Exercise requirements: Reproduce the full article on the Nellis Air Force Base solar project word for word.

Supplied passage:
######

March 25, 2015 - 11:57 am
Overcast skies couldn’t keep the sun from shining on Tuesday’s groundbreaking event to launch construction of a 15-megawatt solar project at Nellis Air Force Base.
Sun rays beat through the low, gray cloud layer about a half hour before 99th Air Base Wing commander Col. Richard Boutwell took the podium next to some shovels and a lone photovoltaic panel on the bare, dirt-covered 102-acre site.
That’s where SunPower Corp. will build the $50 million Nellis Solar Array II that will be owned by NV Energy on land leased from the Air Force in the southwest part of the base. Combined with the first array SunPower built in 2007 — a 13.2-megawatt solar plant — the two will power base facilities exclusively on the sun’s renewable energy during daylight hours.
“This is a great day for Nellis Air Force Base,” Boutwell told the gathering of company officials and Air Force leaders. “When this solar array is online, combined with our first solar array, Nellis will be host to the largest solar photonics system in the Department of Defense.”

######

[Stored data entries]

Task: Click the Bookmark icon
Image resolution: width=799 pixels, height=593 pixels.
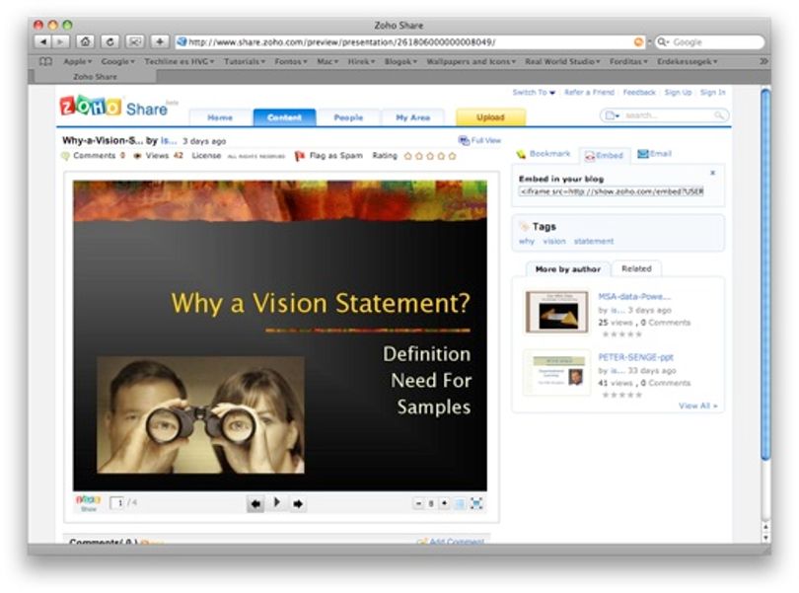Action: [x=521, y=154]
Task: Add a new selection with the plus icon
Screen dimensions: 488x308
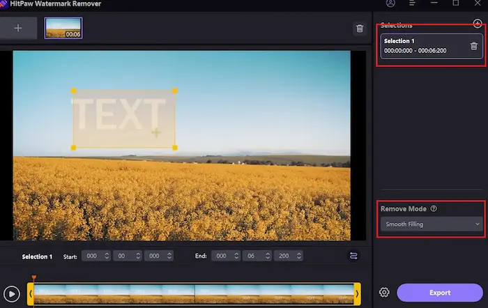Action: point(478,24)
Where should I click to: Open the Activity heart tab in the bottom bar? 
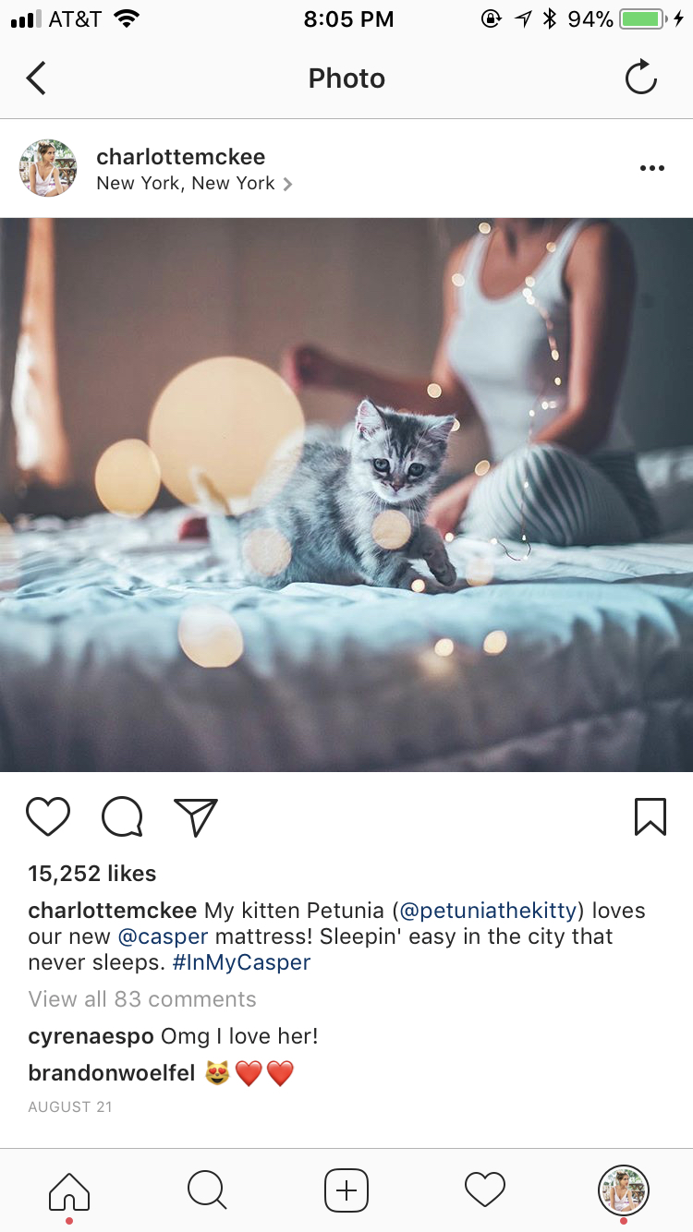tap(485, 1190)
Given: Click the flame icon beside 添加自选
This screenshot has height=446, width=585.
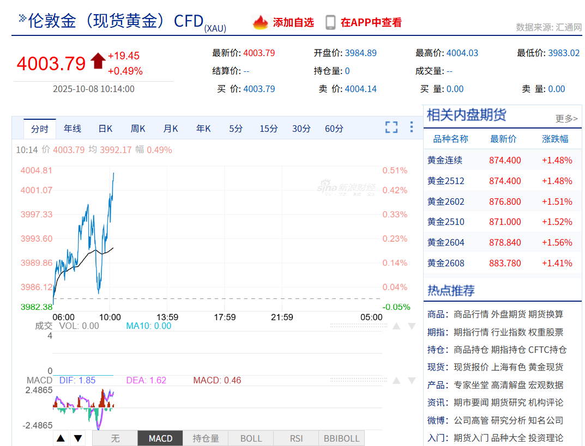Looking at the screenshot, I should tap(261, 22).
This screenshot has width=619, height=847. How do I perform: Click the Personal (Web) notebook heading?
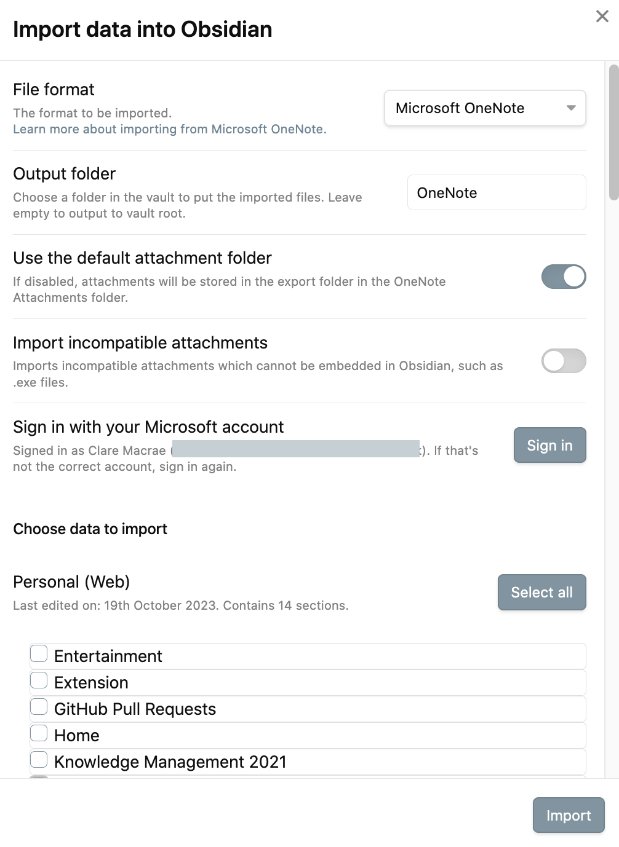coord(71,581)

######

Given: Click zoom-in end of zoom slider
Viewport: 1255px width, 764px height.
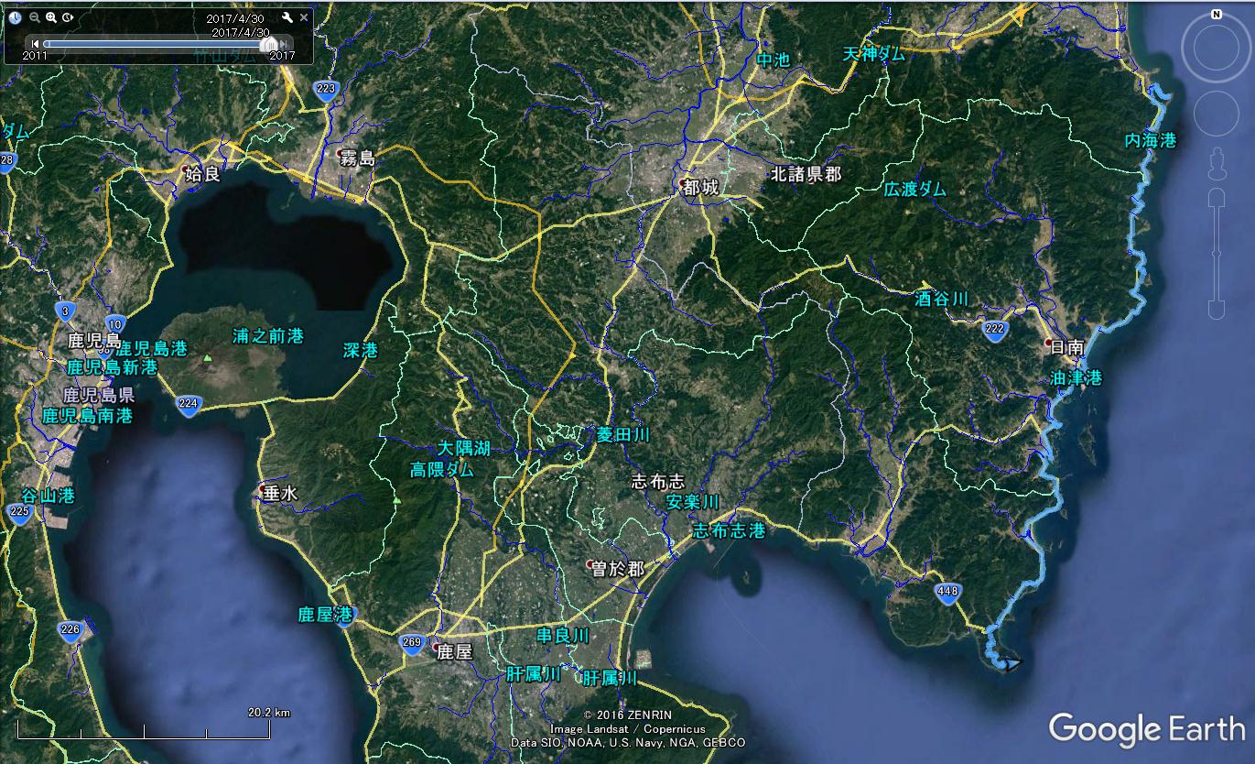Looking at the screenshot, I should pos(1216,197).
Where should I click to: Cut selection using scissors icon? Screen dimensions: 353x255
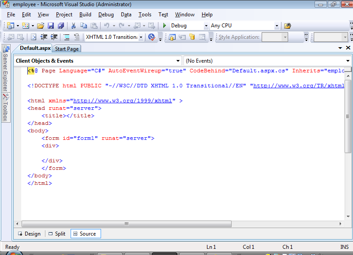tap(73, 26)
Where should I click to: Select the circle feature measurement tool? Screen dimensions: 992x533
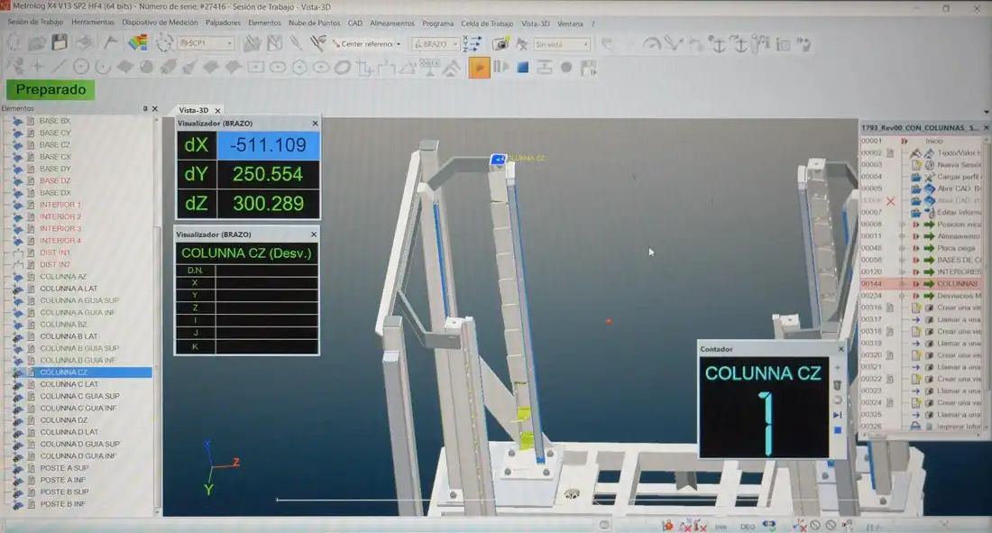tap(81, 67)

######

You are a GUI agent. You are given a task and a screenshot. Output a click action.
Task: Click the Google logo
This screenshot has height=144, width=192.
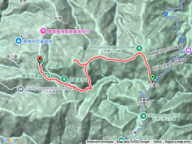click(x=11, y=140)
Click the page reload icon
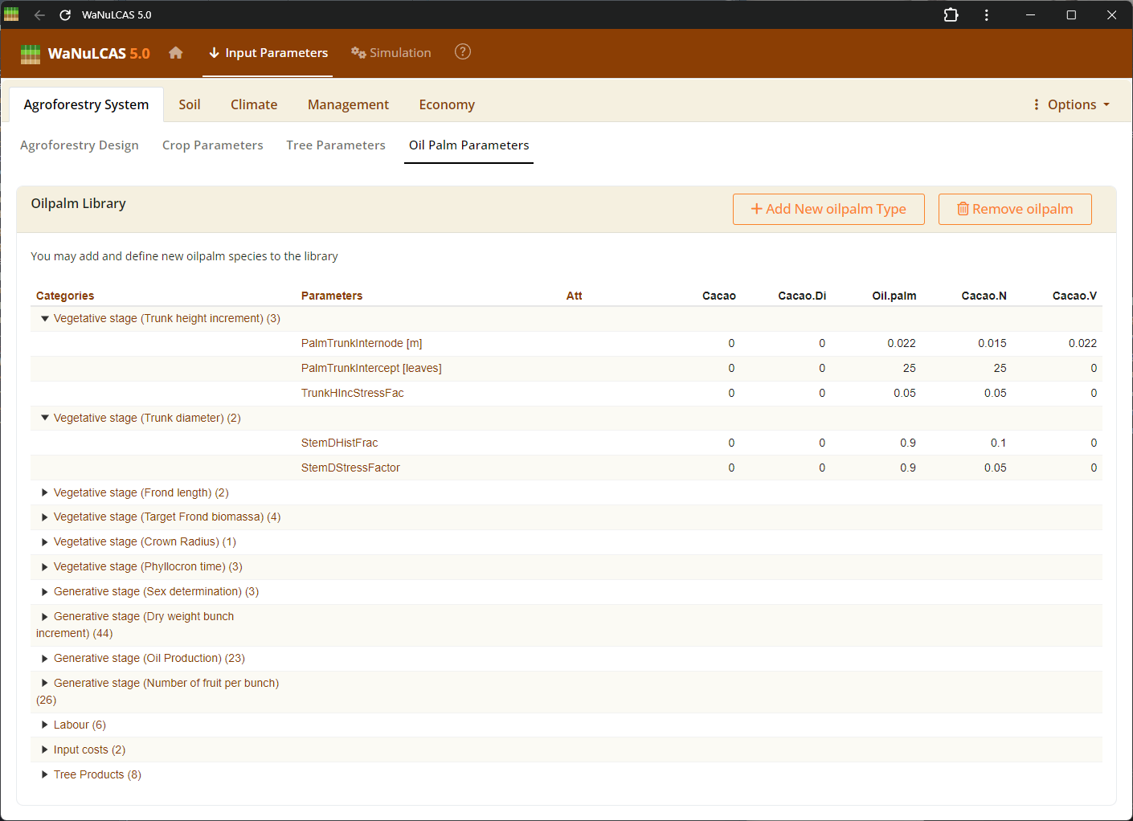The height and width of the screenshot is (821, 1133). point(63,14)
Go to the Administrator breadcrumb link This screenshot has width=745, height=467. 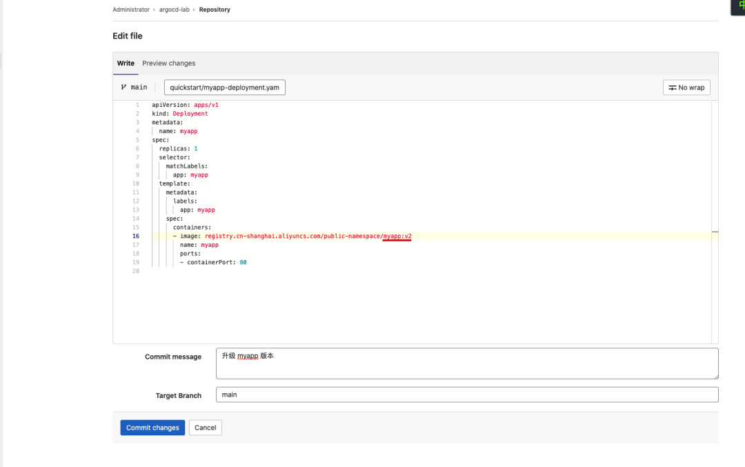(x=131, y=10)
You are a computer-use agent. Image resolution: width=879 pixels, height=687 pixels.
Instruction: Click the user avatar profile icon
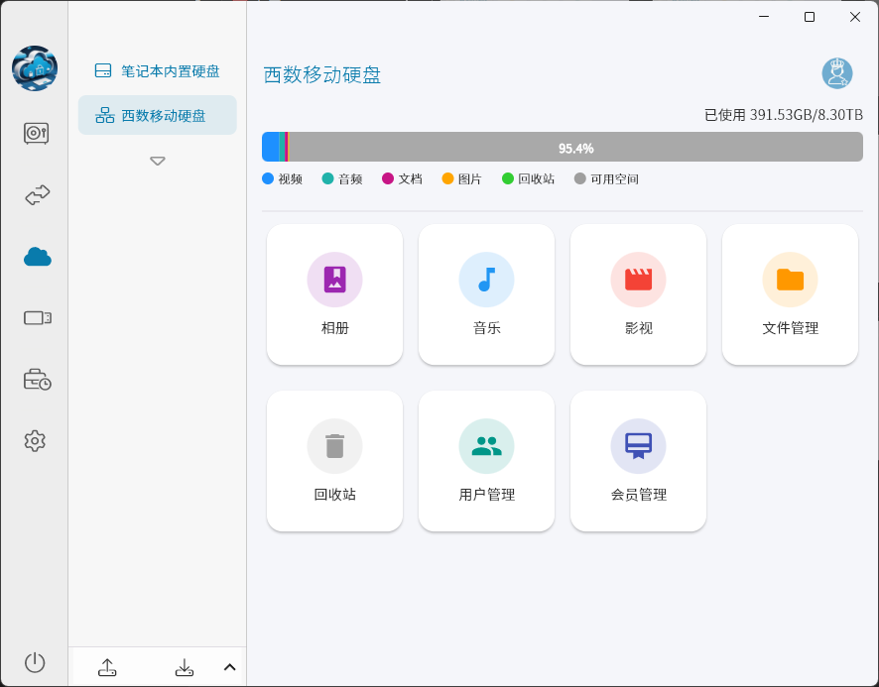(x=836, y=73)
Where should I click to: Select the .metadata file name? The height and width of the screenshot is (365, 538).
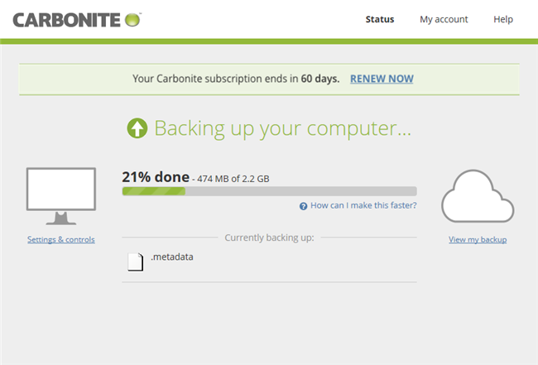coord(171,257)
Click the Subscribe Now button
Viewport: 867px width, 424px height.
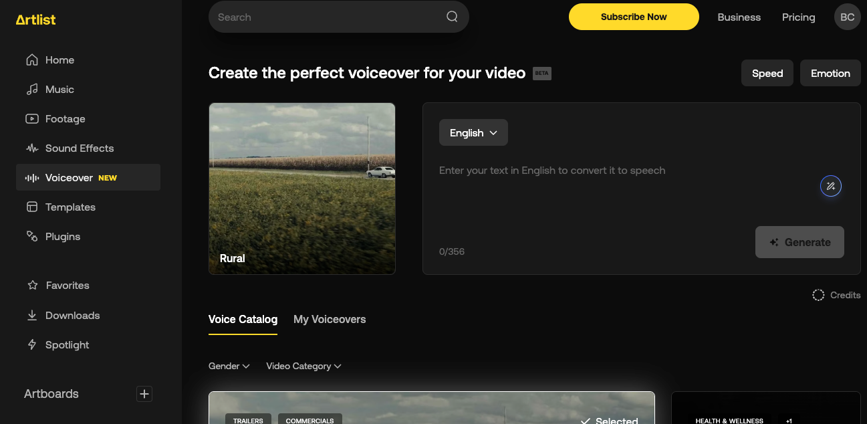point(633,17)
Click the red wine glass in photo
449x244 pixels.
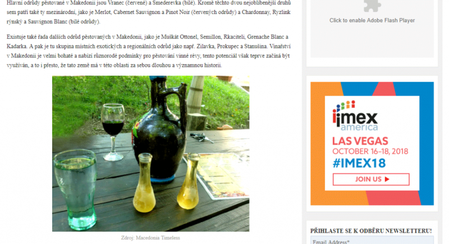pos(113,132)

######

Exercise result:
March 25, 2015 - 11:57 am
Overcast skies couldn’t keep the sun from shining on Tuesday’s groundbreaking event to launch construction of a 15-megawatt solar project at Nellis Air Force Base.
Sun rays beat through the low, gray cloud layer about a half hour before 99th Air Base Wing commander Col. Richard Boutwell took the podium next to some shovels and a lone photovoltaic panel on the bare, dirt-covered 102-acre site.
That’s where SunPower Corp. will build the $50 million Nellis Solar Array II that will be owned by NV Energy on land leased from the Air Force in the southwest part of the base. Combined with the first array SunPower built in 2007 — a 13.2-megawatt solar plant — the two will power base facilities exclusively on the sun’s renewable energy during daylight hours.
“This is a great day for Nellis Air Force Base,” Boutwell told the gathering of company officials and Air Force leaders. “When this solar array is online, combined with our first solar array, Nellis will be host to the largest solar photonics system in the Department of Defense.”